Hi guys,
can anyone suggest the most efficient way to sum n floating point numbers on cuda?
thanks
-asher
Can you give an order of magnitude size for n?
well, I can’t think of something better than the reduction example.
n around 64K…
CUDPP also says that is has parallel reduction code which you can call:
[url=“http://www.gpgpu.org/developer/cudpp/”]http://www.gpgpu.org/developer/cudpp/[/url]
(I can only find parallel prefix scan functions in the documentation, but that is a more general case of parallel reduction, so maybe that is what they mean.)
I second Denis’s suggestion. Modify the reduction sample.
I think there is even no modification needed, just use the reduction example code with the right N. The reduction in CUDPP is (or will be) I believe exactly the same as in the example.
Except the reduction sample works on integers, not floats.
replace input int with float - its easy …
Which is why I said to modify the reduction sample.
Modifying the input type isn’t enough, though. You must modify the shmem declaration and you may need to add code to handle non-power-of-two data sizes.
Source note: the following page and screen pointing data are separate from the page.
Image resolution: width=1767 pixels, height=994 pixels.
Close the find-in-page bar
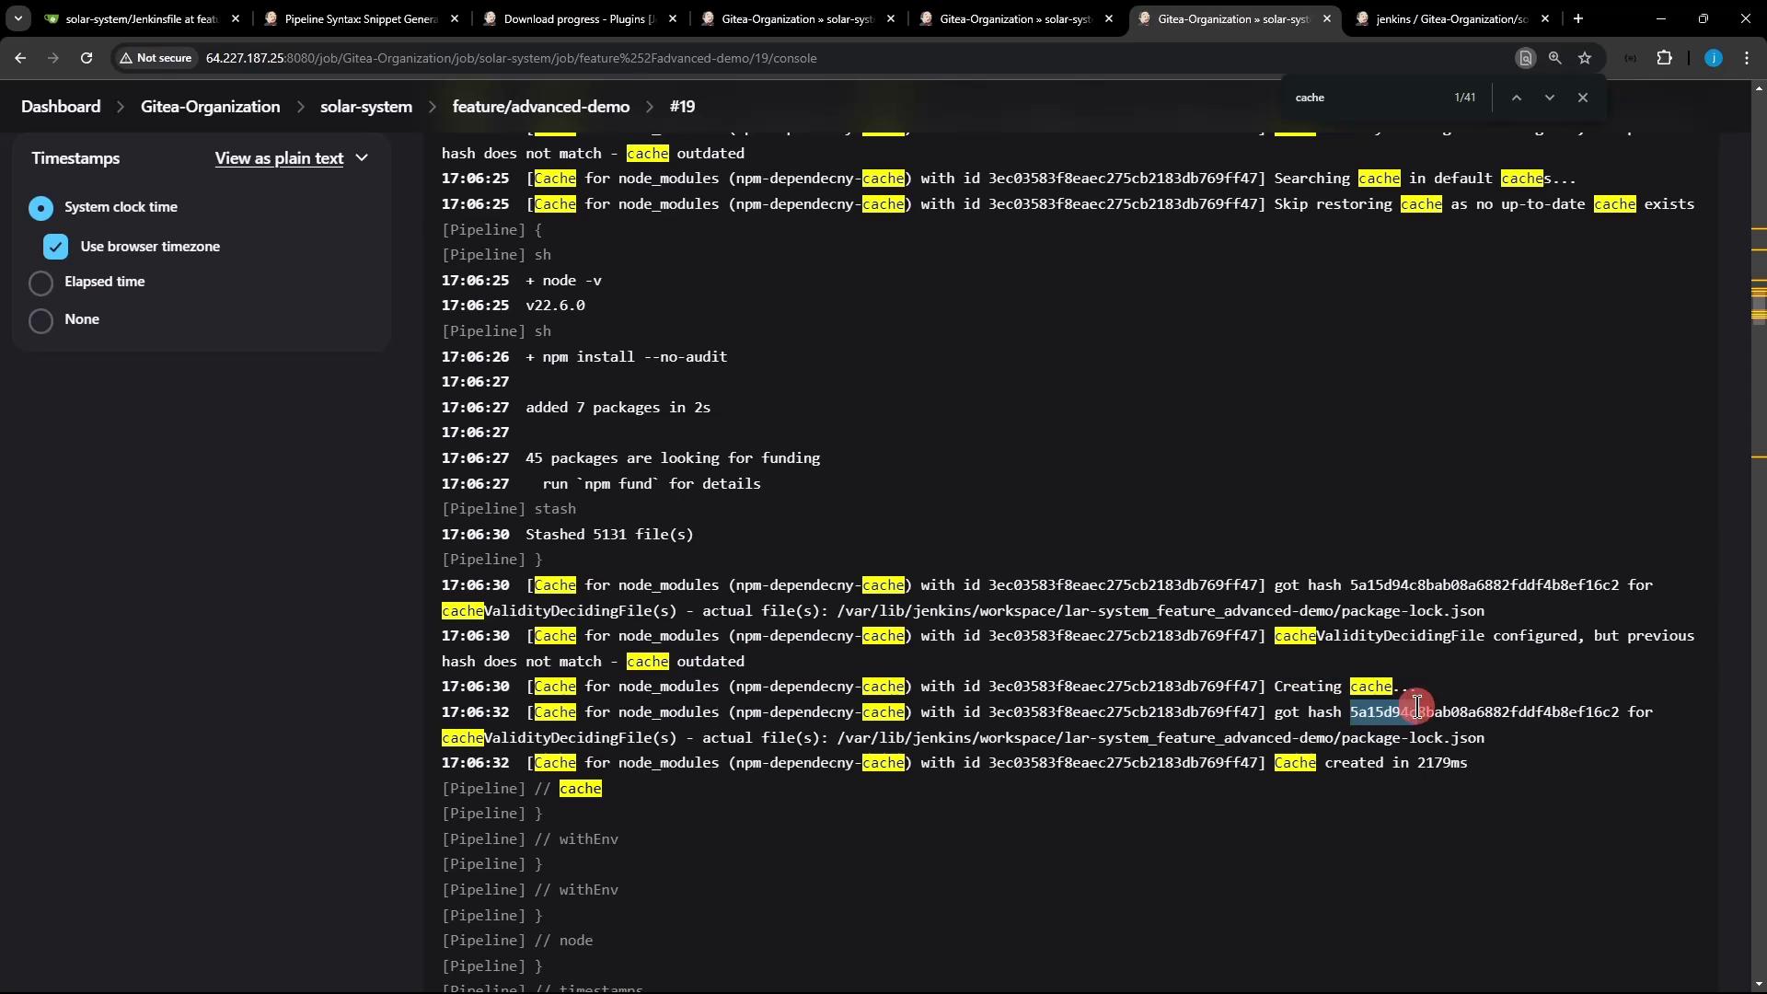tap(1582, 98)
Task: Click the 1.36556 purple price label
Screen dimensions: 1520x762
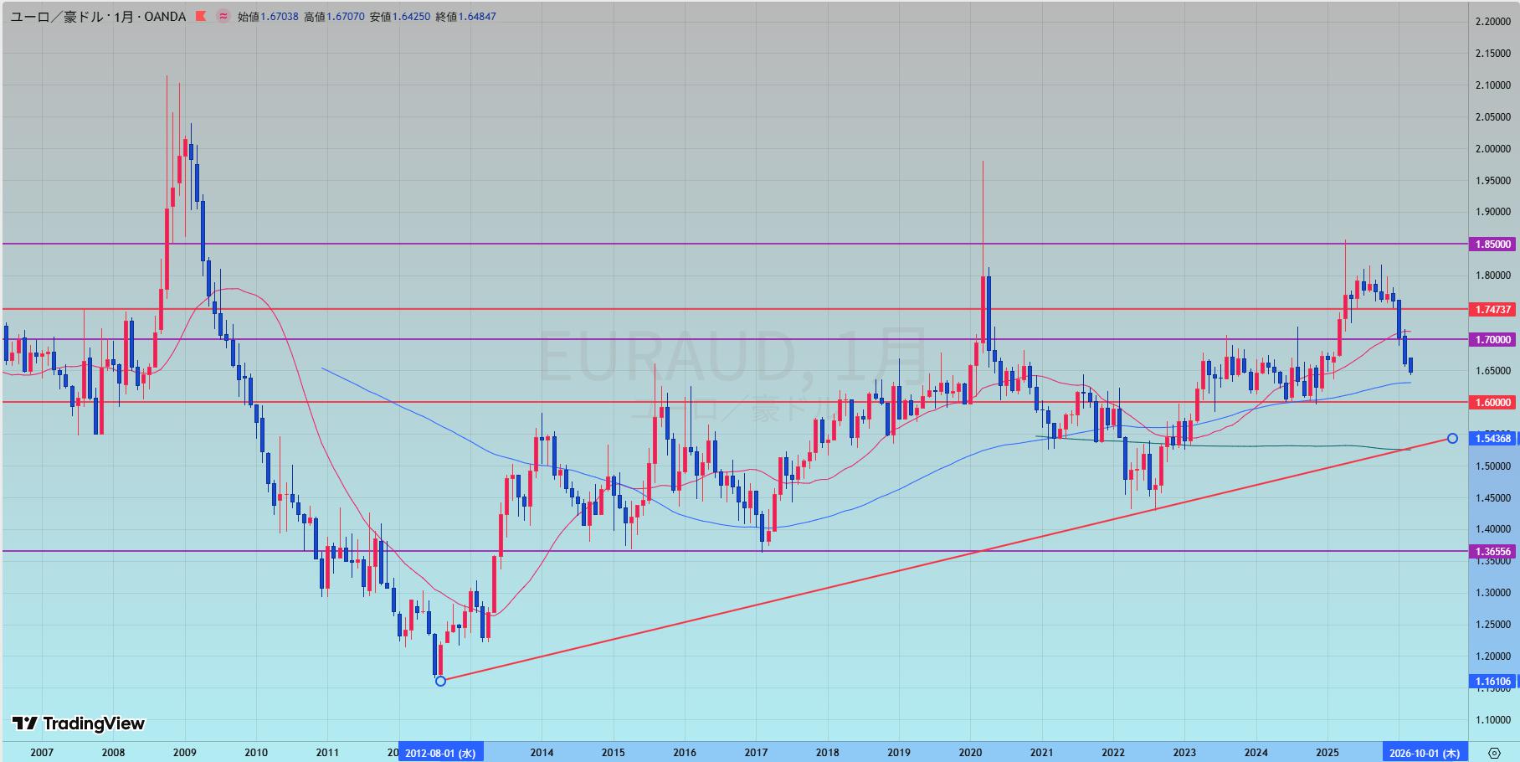Action: coord(1493,552)
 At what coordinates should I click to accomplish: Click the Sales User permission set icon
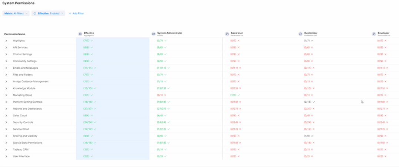point(227,34)
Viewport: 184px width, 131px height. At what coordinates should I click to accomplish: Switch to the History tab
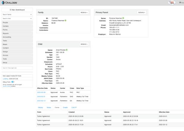pyautogui.click(x=40, y=107)
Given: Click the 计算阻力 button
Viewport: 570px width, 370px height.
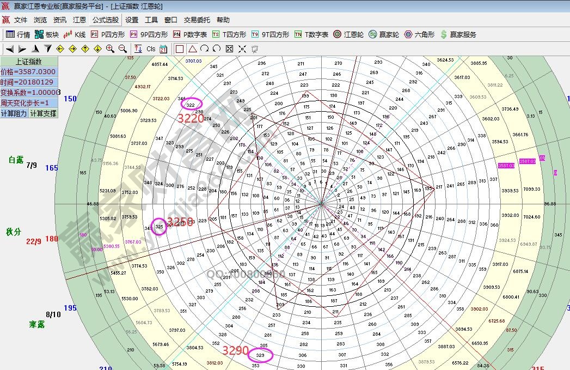Looking at the screenshot, I should [x=14, y=113].
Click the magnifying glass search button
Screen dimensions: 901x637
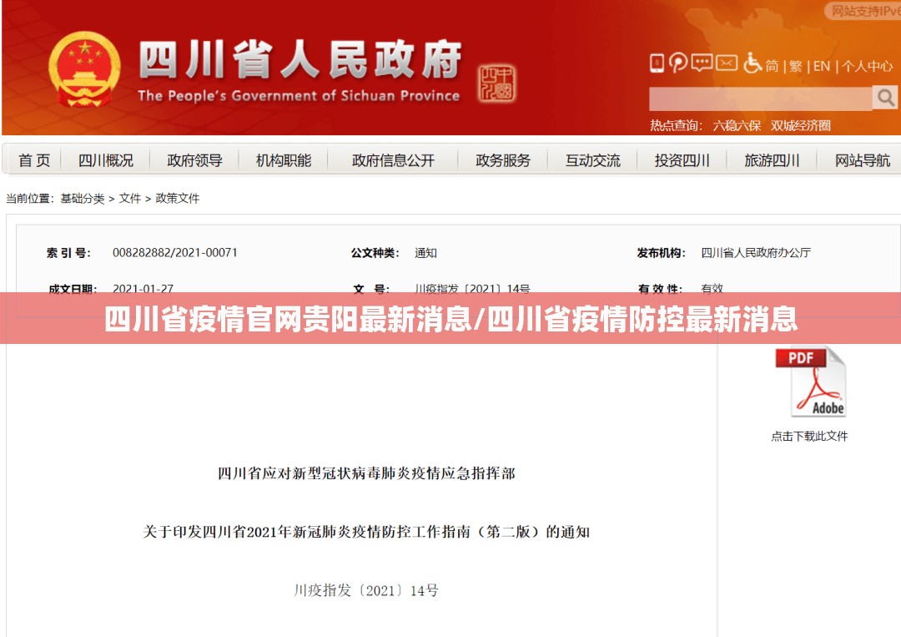[x=884, y=98]
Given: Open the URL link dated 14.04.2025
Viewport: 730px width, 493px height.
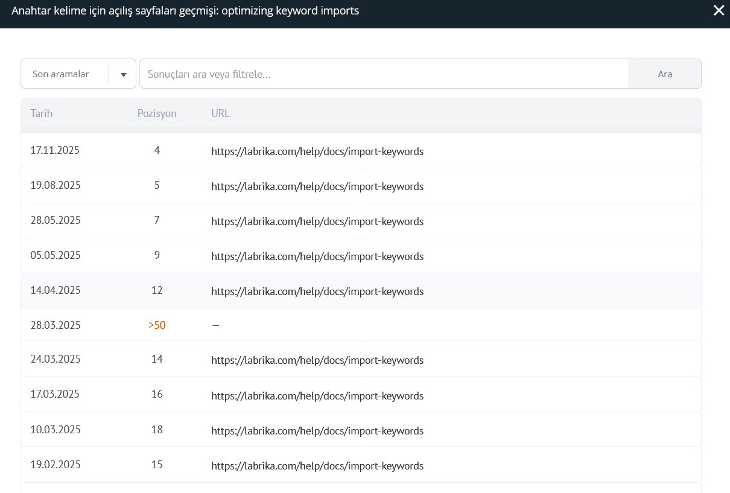Looking at the screenshot, I should 317,291.
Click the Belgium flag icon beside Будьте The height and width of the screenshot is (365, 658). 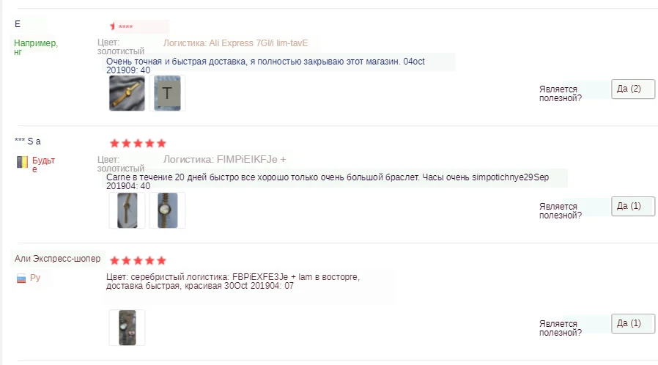[x=22, y=162]
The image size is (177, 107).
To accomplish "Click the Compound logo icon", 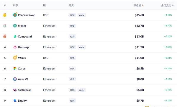I will [15, 36].
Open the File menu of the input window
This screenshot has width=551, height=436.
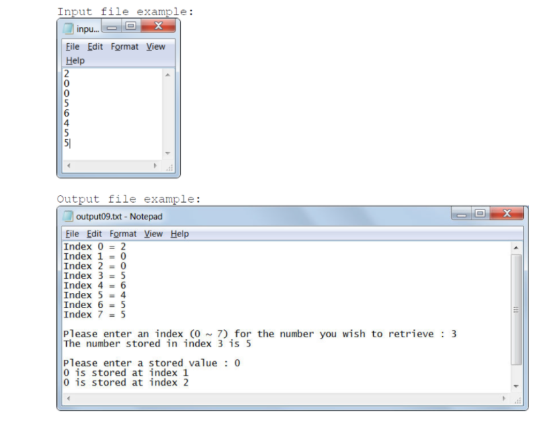coord(73,47)
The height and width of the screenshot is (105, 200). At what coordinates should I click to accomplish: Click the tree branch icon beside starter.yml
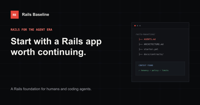[x=141, y=49]
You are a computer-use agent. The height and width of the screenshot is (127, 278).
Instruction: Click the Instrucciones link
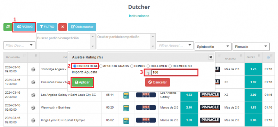pyautogui.click(x=139, y=16)
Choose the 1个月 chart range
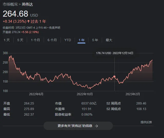Viewport: 164px width, 138px height. click(x=35, y=40)

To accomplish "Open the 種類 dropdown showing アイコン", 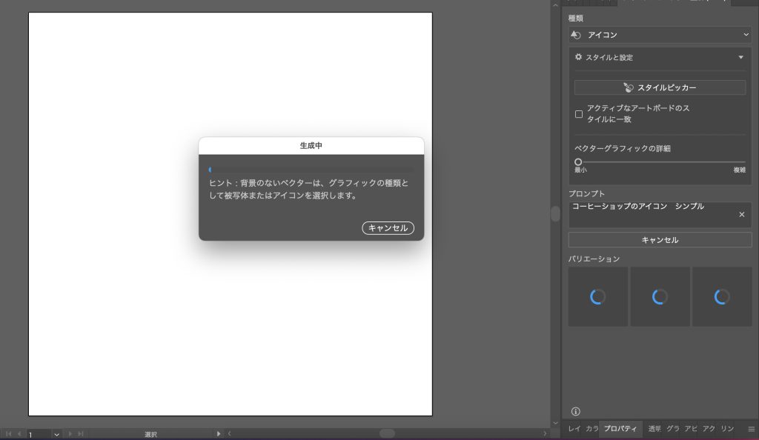I will click(660, 35).
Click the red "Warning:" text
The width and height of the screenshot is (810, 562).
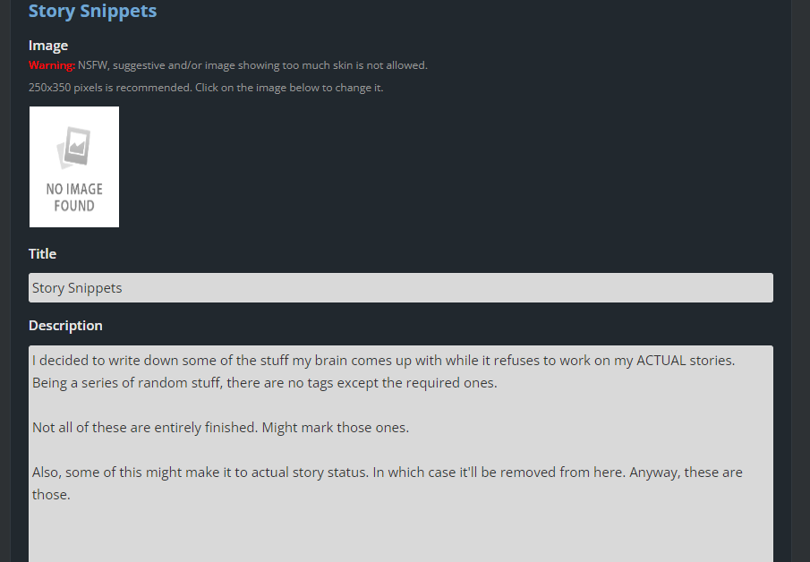point(52,65)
A quick and easy way to do this is to use cublasSgemm to do a matrix multiply with a ones vector(vector whose elements are all 1.0f) of the same length as your data. You’ll probably have to write a trivial kernel to initialize your ones vector, but the call to Sgemm is fairly straightforward, just be careful to get the input dimensions correct. My guess is using cublas would be slower then the reduction example, but it would be interesting to see how much.
If you really want to use a BLAS call, the right one to use is CublasSdot ( you just need a dot product with a unity vector).
It is going to be slower than the reduction.
The OP mentioned a data size “around 64K” - I would guess that isn’t a power of two until asherimtiaz says otherwise.